Is Bush Counting on Fear to Win?





Elizabeth Bumiller, writing in the NYT (Jan. 25, 2004):

Historically, Americans have not voted out the commander in chief in the middle of war, which helps explain, Democrats say, why Mr. Bush used the grand stage of the State of the Union speech to underline the threat. ("And it is tempting to believe that the danger is behind us. That hope is understandable, comforting and false.") It is also why the president traced the two-year narrative of a war on terror and then rebutted those who questioned, as he put it, "if America is really in a war."

Historians say that Franklin D. Roosevelt would probably not have won a third term in 1940 had there not been the crisis in Europe and Hitler's invasion of France that June. "There were forces on the right who didn't like anything about the New Deal, he had not brought about economic recovery and a lot of people thought he had too much power," Mr. Kennedy said. "There's very little question he owes his third term, and his fourth as well, to the international crisis."

Similarly, in the Civil War election of 1864, Abraham Lincoln survived a challenge by George B. McClellan, the Democratic nominee and the general Lincoln had fired the year before. But it might have been otherwise had not General Sherman captured Atlanta two months before the election, turning Lincoln's fortunes around after a summer of devastating casualties. "Lincoln was elected on a tide of military success," said James M. McPherson, the Civil War historian. "But Lincoln and everybody else acknowledged that if the election had been held in August, it would have gone the other way."

Of course, unpopular wars have driven some presidents from office, like Lyndon B. Johnson, who chose not to run for re-election in 1968 because of his vulnerabilities over Vietnam. Harry S. Truman was so unpopular in 1952 because of the stalemate in Korea that he might not have won his party's nomination.

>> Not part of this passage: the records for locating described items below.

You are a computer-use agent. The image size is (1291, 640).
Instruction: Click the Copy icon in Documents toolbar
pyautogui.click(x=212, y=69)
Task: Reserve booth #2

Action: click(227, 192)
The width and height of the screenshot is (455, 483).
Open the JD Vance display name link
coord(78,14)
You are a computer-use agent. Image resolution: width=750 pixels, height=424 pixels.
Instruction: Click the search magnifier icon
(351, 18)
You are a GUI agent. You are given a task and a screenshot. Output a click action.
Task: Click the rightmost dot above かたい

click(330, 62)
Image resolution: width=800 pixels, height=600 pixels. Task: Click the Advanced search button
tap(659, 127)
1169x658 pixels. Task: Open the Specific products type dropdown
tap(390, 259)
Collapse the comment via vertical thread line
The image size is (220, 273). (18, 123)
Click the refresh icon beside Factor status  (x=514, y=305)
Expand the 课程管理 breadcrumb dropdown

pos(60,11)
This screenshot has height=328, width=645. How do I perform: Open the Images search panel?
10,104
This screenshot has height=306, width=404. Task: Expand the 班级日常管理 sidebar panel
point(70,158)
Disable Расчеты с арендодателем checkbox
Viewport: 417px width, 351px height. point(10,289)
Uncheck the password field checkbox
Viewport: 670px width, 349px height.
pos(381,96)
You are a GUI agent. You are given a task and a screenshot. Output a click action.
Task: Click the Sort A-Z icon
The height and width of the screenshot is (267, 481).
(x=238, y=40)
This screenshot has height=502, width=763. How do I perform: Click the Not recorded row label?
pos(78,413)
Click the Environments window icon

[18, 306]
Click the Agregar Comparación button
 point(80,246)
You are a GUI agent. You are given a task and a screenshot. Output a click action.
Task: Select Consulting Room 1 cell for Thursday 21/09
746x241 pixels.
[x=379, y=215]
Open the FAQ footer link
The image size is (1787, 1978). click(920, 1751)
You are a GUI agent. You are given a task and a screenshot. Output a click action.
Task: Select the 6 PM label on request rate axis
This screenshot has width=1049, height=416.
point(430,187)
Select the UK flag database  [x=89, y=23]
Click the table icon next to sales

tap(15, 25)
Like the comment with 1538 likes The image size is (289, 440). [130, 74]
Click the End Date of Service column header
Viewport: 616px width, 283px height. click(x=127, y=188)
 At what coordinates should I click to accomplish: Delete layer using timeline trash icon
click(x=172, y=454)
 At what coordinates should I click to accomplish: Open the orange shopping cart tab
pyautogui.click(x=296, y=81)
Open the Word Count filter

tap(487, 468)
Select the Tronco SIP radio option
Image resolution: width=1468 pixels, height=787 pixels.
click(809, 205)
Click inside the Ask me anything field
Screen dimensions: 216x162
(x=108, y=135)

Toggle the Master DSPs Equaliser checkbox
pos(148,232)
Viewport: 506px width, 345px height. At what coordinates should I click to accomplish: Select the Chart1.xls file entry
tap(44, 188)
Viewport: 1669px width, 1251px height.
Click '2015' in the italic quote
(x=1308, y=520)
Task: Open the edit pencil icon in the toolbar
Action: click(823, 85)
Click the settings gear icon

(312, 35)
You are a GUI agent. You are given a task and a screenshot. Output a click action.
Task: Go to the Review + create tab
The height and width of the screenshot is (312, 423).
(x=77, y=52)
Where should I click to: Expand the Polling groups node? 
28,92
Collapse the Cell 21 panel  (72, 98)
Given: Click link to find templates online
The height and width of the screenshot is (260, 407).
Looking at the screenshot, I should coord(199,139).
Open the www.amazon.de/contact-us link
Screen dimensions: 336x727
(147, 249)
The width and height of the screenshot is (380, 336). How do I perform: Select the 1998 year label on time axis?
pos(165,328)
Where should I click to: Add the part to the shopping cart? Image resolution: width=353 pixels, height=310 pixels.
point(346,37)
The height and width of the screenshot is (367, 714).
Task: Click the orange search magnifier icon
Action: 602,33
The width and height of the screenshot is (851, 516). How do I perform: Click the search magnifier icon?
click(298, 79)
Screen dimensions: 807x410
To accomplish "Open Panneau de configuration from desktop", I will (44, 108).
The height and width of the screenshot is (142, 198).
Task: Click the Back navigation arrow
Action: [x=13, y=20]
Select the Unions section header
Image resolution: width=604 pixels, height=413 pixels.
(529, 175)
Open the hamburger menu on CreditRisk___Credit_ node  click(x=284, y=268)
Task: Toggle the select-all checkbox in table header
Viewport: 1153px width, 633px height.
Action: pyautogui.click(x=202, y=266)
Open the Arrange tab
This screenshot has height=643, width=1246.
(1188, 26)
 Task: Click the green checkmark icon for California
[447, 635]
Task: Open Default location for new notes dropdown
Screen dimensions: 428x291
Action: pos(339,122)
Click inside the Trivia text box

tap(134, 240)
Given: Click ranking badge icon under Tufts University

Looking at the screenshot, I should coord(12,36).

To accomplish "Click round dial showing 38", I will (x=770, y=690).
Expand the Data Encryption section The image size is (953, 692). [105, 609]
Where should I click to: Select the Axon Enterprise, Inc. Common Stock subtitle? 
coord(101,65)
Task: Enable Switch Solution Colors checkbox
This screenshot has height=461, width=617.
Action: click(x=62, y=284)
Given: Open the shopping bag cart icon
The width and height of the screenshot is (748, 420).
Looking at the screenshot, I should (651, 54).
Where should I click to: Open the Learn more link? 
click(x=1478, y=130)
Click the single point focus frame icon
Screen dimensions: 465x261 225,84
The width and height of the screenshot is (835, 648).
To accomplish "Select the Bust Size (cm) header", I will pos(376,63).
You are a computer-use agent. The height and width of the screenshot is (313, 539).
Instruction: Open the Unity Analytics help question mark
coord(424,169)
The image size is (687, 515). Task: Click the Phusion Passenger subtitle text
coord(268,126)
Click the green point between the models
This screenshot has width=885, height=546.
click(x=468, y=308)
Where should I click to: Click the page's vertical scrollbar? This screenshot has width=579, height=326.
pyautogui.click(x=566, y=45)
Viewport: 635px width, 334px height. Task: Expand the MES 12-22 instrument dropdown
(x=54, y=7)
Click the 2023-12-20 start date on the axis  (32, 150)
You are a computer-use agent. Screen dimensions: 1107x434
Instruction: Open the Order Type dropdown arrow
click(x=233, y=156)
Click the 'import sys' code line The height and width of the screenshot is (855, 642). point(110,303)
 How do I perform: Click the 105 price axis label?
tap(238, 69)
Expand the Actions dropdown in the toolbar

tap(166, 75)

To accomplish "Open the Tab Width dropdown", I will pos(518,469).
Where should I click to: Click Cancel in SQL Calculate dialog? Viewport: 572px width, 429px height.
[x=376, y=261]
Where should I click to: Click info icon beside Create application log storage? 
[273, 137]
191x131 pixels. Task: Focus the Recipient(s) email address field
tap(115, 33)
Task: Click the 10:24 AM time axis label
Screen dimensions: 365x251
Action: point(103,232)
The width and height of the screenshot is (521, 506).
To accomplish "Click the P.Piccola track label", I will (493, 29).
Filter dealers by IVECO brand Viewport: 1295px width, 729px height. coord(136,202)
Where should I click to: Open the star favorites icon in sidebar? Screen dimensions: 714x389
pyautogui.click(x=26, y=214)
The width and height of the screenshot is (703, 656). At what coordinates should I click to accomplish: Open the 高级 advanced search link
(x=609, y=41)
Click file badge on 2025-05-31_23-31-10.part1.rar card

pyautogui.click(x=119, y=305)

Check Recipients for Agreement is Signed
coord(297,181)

It is no surprise that the biggest fear of the current White House, short of another terrorist attack, is that Iraq will implode before the election. Barring that, political analysts say Mr. Bush is wise to wield his most powerful advantage against the opposition. In a New York Times/CBS News poll conducted just before the State of the Union, 68 percent, including majorities of both Democrats and independents, gave Mr. Bush high marks for the campaign against terrorism.